Así fue la vida de Bárbara de Braganza, reina consorte de España durante doce años por su matrimonio con Fernando VI. El pueblo de Madrid, ese mismo que hacía chanzas de ella (“Bárbaramente comió, bárbaramente cagó, bárbaramente murió, bárbaramente testó”, figuraba en un libelo), la trasladó en dos jornadas a pie desde el Palacio Real de Aranjuez hasta la Iglesia de las Salesas de Madrid (también llamada de Santa Bárbara), la misma que ella había ordenado construir y la misma en la que reposa, a solo unos metros de su amado esposo (son de los pocos reyes de España que no están enterrados en el Monasterio de El Escorial). A su llegada al templo, sonó el Oficio y Misa de difuntos de José de Nebra, quien justo treinta años antes, con motivo del enlace de Fernando y Bárbara, había compuesto el primer acto del drama Amor aumenta el valor (el tercer acto, así como el prólogo, fueron obra de Jayme Facco, y el acto restante, el segundo, se debió a Felipe Falconi). Así pues, el bilbilitano Nebra, el más grande musico español del siglo XVIII, fue el encargado de recibir y de despedir a esta reina en España.

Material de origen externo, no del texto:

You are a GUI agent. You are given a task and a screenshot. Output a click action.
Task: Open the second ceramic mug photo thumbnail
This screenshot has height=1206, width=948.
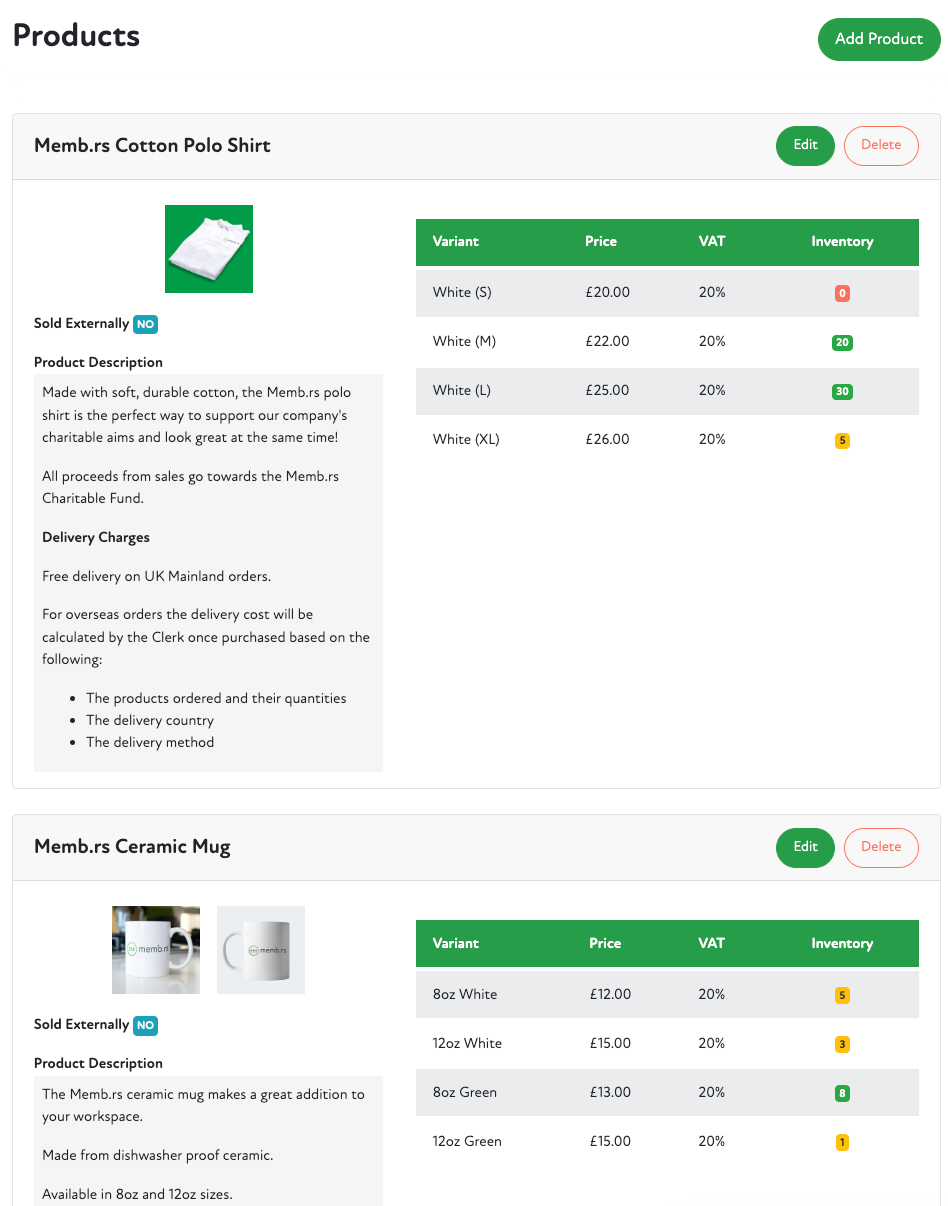(260, 950)
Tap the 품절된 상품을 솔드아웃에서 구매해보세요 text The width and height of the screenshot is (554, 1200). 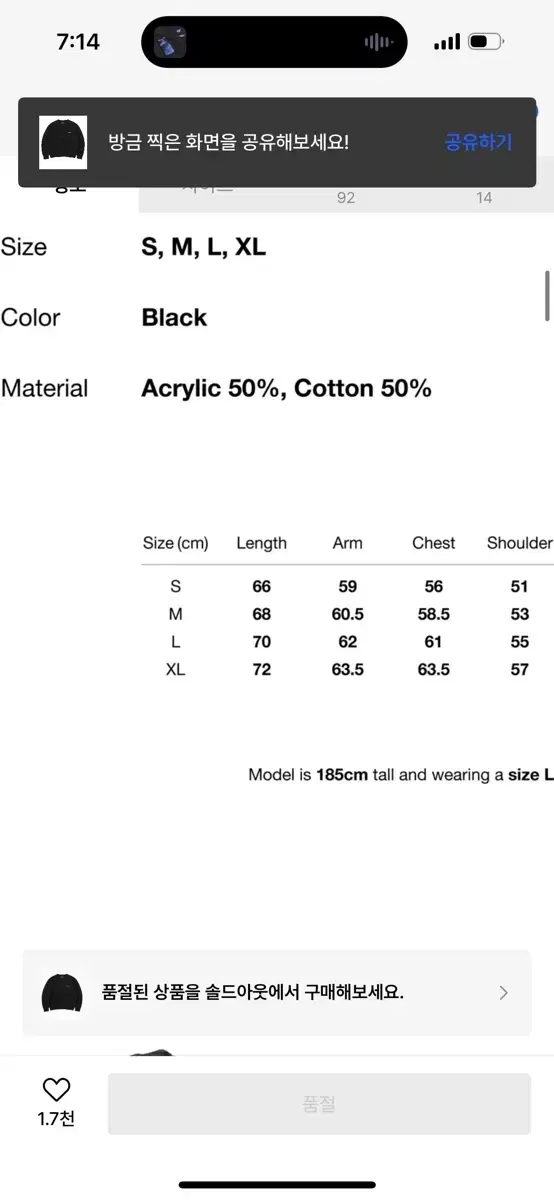253,993
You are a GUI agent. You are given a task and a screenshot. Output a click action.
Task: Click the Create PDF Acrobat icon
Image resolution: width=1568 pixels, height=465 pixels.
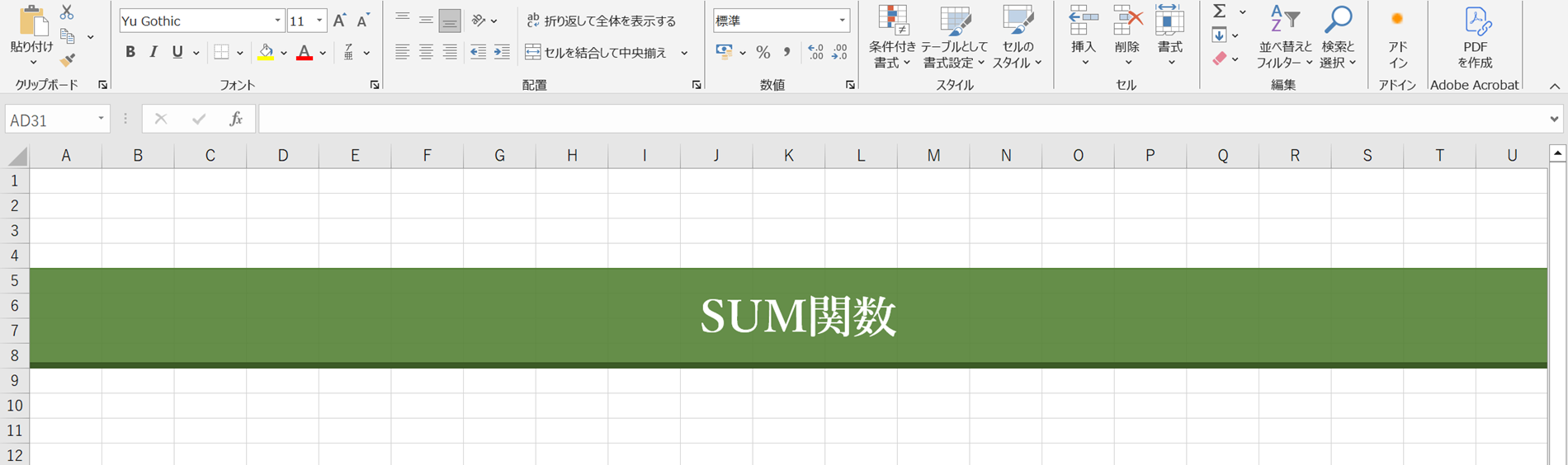pyautogui.click(x=1475, y=37)
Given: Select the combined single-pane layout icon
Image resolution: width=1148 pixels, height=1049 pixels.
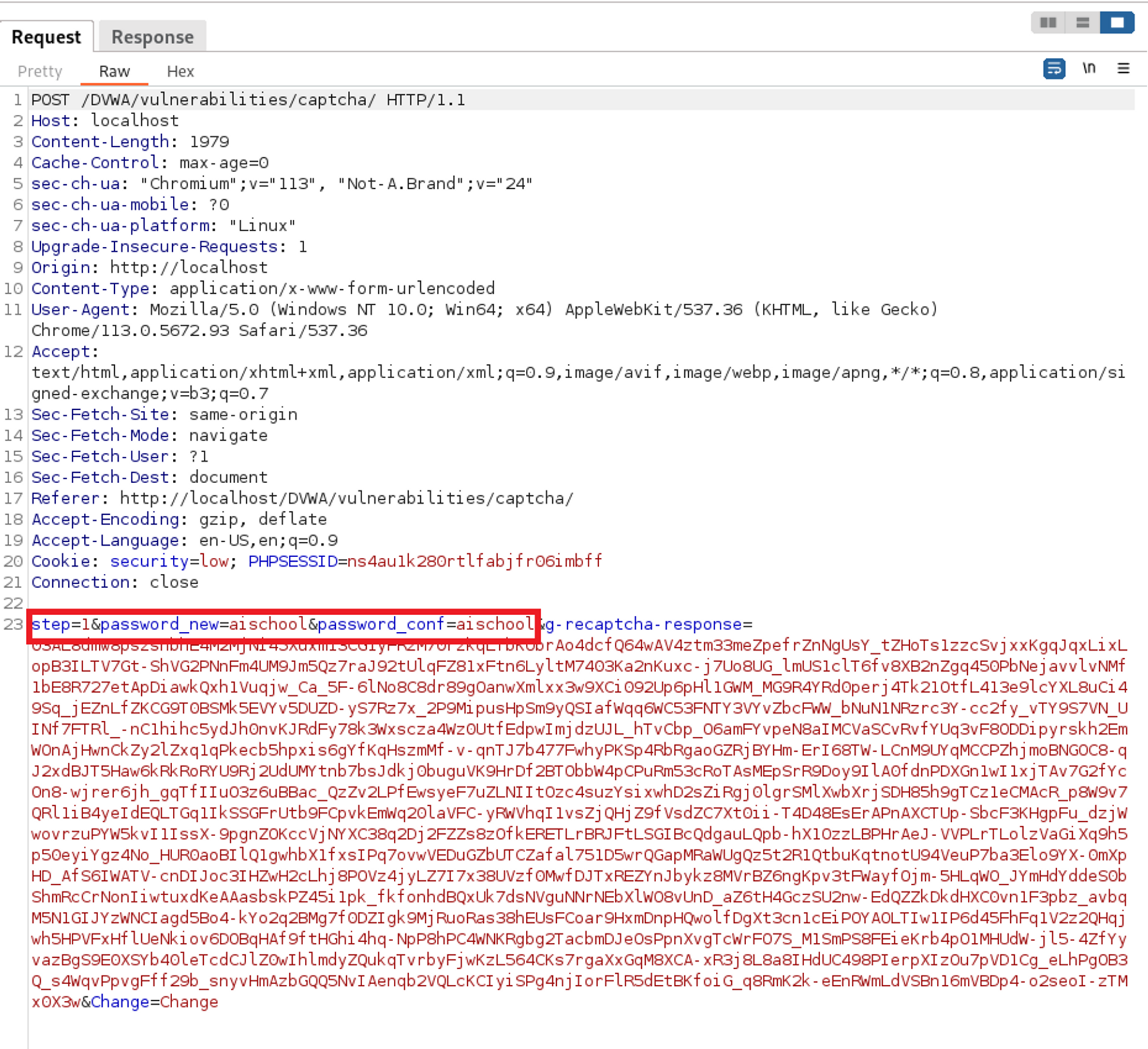Looking at the screenshot, I should tap(1117, 22).
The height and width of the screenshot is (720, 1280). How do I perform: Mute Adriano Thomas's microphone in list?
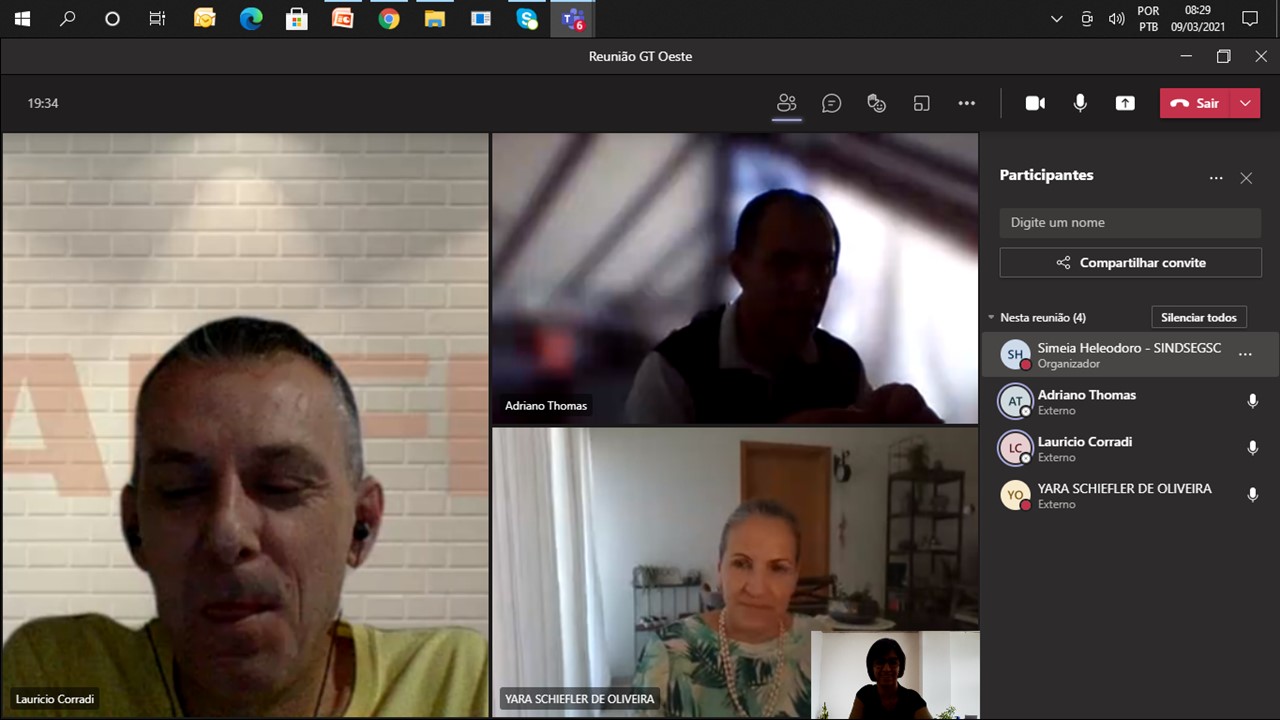(x=1252, y=401)
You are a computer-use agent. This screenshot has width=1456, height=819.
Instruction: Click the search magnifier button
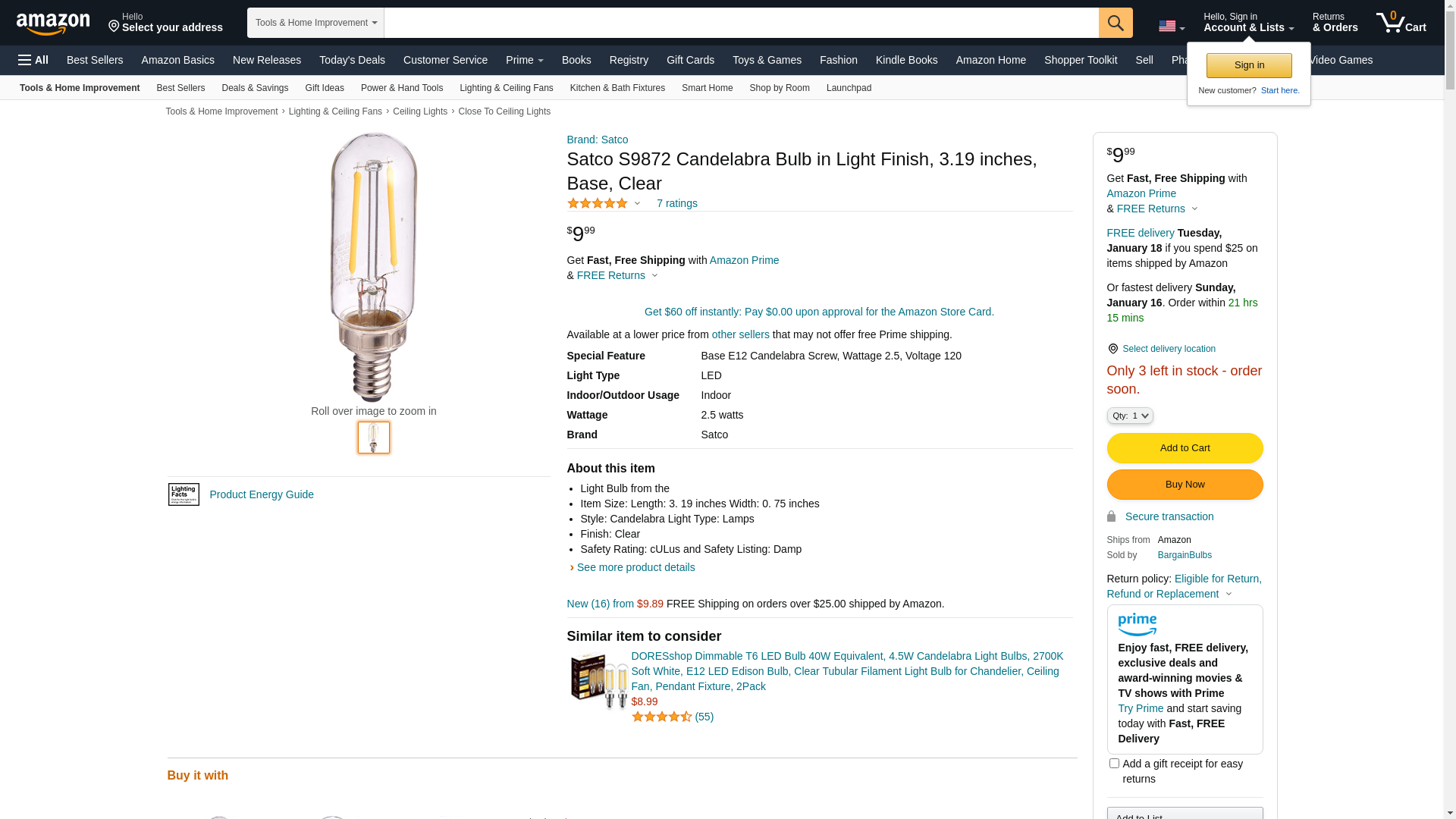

El Requiem de Nebra volvió a sonar en tiempos modernos en 2005. Primero, en la Real Capilla de Santa Isabel de Zaragoza, y más tarde, en el Auditorio Nacional de Madrid. La empresa de recuperación corrió a cargo de Luis Antonio González y de su grupo, Los Músicos de Su Alteza, quienes tres años después, coincidiendo con el 250º del fallecimiento de Bárbara de Braganza, volvieron a interpretarlo justo donde había sonado por primera vez, en la madrileña Iglesia de Las Salesas Reales, dentro de la programación del Festival de Música Antigua de Aranjuez, del que es director Javier Estrella. Nunca ha quedado claro si Nebra llevaba tiempo trabajando en este Requiem, ante la posibilidad de una próxima inminente de la reina, o si, por el contrario, lo compuso en apenas dos días.

Ahora, en cierta forma, se cierra el círculo de esta emblemática obra, con la grabación de la misma por José Antonio Montaño al frente de la orquesta de la que es titular, La Madrileña, el Coro Victoria y Schola Antiqua (dirigida por Juan Carlos Asensio). Con motivo de los 250º años del fallecimiento de Nebra, la Comunidad de Madrid encomendó a Montaño la interpretación del Oficio y Misa de Difuntos durante el Festival de Arte Sacro (FIAS) de 2018. El concierto sirvió también para rendir homenaje a Jesús López Cobos, maestro de Montaño, quien había fallecido solo unos días antes. Tras el concierto, tuvo lugar la grabación, en la Basílica Pontificia de San Miguel, en Madrid, de este Requiem, que ahora acaba de ser publicado por el sello Pan Classics.